**Task description**. In full and word for word, print the data below.

─── Records provided

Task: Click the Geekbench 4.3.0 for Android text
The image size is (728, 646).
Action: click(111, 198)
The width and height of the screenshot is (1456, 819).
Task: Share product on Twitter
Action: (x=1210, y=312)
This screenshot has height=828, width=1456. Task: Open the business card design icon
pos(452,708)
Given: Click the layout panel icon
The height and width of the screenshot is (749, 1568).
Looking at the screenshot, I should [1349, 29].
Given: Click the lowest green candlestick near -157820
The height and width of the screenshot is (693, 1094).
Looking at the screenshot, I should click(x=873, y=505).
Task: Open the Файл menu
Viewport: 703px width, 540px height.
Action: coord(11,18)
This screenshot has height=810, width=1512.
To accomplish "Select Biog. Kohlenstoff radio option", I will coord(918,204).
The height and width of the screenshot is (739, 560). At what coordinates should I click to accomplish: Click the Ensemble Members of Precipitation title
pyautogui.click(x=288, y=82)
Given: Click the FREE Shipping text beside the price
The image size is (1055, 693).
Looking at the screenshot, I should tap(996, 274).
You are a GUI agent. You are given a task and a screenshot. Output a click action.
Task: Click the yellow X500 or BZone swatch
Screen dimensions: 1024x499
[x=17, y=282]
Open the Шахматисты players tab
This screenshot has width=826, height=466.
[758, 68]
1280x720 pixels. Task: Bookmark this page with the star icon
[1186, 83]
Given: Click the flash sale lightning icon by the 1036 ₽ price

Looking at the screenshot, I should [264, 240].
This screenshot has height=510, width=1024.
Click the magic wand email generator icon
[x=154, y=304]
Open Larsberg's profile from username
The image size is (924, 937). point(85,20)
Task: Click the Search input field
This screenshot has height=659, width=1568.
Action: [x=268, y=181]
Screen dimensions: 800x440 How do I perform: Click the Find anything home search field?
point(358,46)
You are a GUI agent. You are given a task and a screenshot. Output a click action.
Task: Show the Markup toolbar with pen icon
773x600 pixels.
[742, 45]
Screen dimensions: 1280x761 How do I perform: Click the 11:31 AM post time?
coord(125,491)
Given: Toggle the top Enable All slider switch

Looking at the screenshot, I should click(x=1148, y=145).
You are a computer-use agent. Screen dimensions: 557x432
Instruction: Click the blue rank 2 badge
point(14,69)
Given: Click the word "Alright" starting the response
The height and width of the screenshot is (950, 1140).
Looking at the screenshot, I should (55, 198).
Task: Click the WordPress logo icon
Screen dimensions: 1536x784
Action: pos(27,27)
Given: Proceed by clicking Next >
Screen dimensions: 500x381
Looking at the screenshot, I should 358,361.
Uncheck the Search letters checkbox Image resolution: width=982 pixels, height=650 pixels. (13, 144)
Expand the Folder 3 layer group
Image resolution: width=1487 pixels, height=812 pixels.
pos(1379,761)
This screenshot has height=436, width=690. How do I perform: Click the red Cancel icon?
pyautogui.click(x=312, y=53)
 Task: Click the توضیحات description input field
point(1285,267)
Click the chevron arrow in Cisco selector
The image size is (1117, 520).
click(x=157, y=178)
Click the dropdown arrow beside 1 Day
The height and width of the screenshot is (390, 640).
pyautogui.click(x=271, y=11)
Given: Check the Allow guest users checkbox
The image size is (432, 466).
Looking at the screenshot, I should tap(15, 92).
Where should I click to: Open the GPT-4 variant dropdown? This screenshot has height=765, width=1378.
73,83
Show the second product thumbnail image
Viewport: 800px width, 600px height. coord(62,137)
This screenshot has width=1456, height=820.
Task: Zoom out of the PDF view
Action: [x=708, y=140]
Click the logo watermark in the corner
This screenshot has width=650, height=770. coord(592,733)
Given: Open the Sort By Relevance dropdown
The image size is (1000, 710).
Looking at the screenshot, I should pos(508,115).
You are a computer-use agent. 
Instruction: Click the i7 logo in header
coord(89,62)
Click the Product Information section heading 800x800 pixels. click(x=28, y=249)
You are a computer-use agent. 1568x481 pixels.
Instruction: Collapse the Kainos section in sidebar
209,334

──────

**Your response**.
Task: Click the Geekbench 4.3.0 for Android text
The image size is (728, 646).
Action: click(111, 198)
The width and height of the screenshot is (1456, 819).
Task: Share product on Twitter
Action: (x=1210, y=312)
This screenshot has height=828, width=1456. Task: Open the business card design icon
pos(452,708)
Given: Click the layout panel icon
The height and width of the screenshot is (749, 1568).
Looking at the screenshot, I should [1349, 29].
Given: Click the lowest green candlestick near -157820
The height and width of the screenshot is (693, 1094).
Looking at the screenshot, I should click(x=873, y=505).
Task: Open the Файл menu
Viewport: 703px width, 540px height.
Action: coord(11,18)
This screenshot has height=810, width=1512.
To accomplish "Select Biog. Kohlenstoff radio option", I will coord(918,204).
The height and width of the screenshot is (739, 560). At what coordinates should I click to accomplish: Click the Ensemble Members of Precipitation title
pyautogui.click(x=288, y=82)
Given: Click the FREE Shipping text beside the price
The image size is (1055, 693).
Looking at the screenshot, I should tap(996, 274).
You are a GUI agent. You are given a task and a screenshot. Output a click action.
Task: Click the yellow X500 or BZone swatch
Screen dimensions: 1024x499
[x=17, y=282]
Open the Шахматисты players tab
This screenshot has width=826, height=466.
[758, 68]
1280x720 pixels. Task: Bookmark this page with the star icon
[1186, 83]
Given: Click the flash sale lightning icon by the 1036 ₽ price

Looking at the screenshot, I should [264, 240].
This screenshot has height=510, width=1024.
Click the magic wand email generator icon
[x=154, y=304]
Open Larsberg's profile from username
The image size is (924, 937). point(85,20)
Task: Click the Search input field
This screenshot has height=659, width=1568.
Action: [x=268, y=181]
Screen dimensions: 800x440 How do I perform: Click the Find anything home search field?
point(358,46)
You are a GUI agent. You are given a task and a screenshot. Output a click action.
Task: Show the Markup toolbar with pen icon
773x600 pixels.
[742, 45]
Screen dimensions: 1280x761 How do I perform: Click the 11:31 AM post time?
coord(125,491)
Given: Toggle the top Enable All slider switch

Looking at the screenshot, I should click(x=1148, y=145).
You are a computer-use agent. Screen dimensions: 557x432
Instruction: Click the blue rank 2 badge
point(14,69)
Given: Click the word "Alright" starting the response
The height and width of the screenshot is (950, 1140).
Looking at the screenshot, I should (55, 198).
Task: Click the WordPress logo icon
Screen dimensions: 1536x784
Action: pos(27,27)
Given: Proceed by clicking Next >
Screen dimensions: 500x381
Looking at the screenshot, I should 358,361.
Uncheck the Search letters checkbox Image resolution: width=982 pixels, height=650 pixels. (13, 144)
Expand the Folder 3 layer group
Image resolution: width=1487 pixels, height=812 pixels.
pos(1379,761)
This screenshot has height=436, width=690. How do I perform: Click the red Cancel icon?
pyautogui.click(x=312, y=53)
 Task: Click the توضیحات description input field
point(1285,267)
Click the chevron arrow in Cisco selector
The image size is (1117, 520).
click(x=157, y=178)
Click the dropdown arrow beside 1 Day
The height and width of the screenshot is (390, 640).
pyautogui.click(x=271, y=11)
Given: Check the Allow guest users checkbox
The image size is (432, 466).
Looking at the screenshot, I should tap(15, 92).
Where should I click to: Open the GPT-4 variant dropdown? This screenshot has height=765, width=1378.
73,83
Show the second product thumbnail image
Viewport: 800px width, 600px height. coord(62,137)
This screenshot has width=1456, height=820.
Task: Zoom out of the PDF view
Action: [x=708, y=140]
Click the logo watermark in the corner
This screenshot has width=650, height=770. coord(592,733)
Given: Open the Sort By Relevance dropdown
The image size is (1000, 710).
Looking at the screenshot, I should pos(508,115).
You are a computer-use agent. 
Instruction: Click the i7 logo in header
coord(89,62)
Click the Product Information section heading 800x800 pixels. click(x=28, y=249)
You are a computer-use agent. 1568x481 pixels.
Instruction: Collapse the Kainos section in sidebar
209,334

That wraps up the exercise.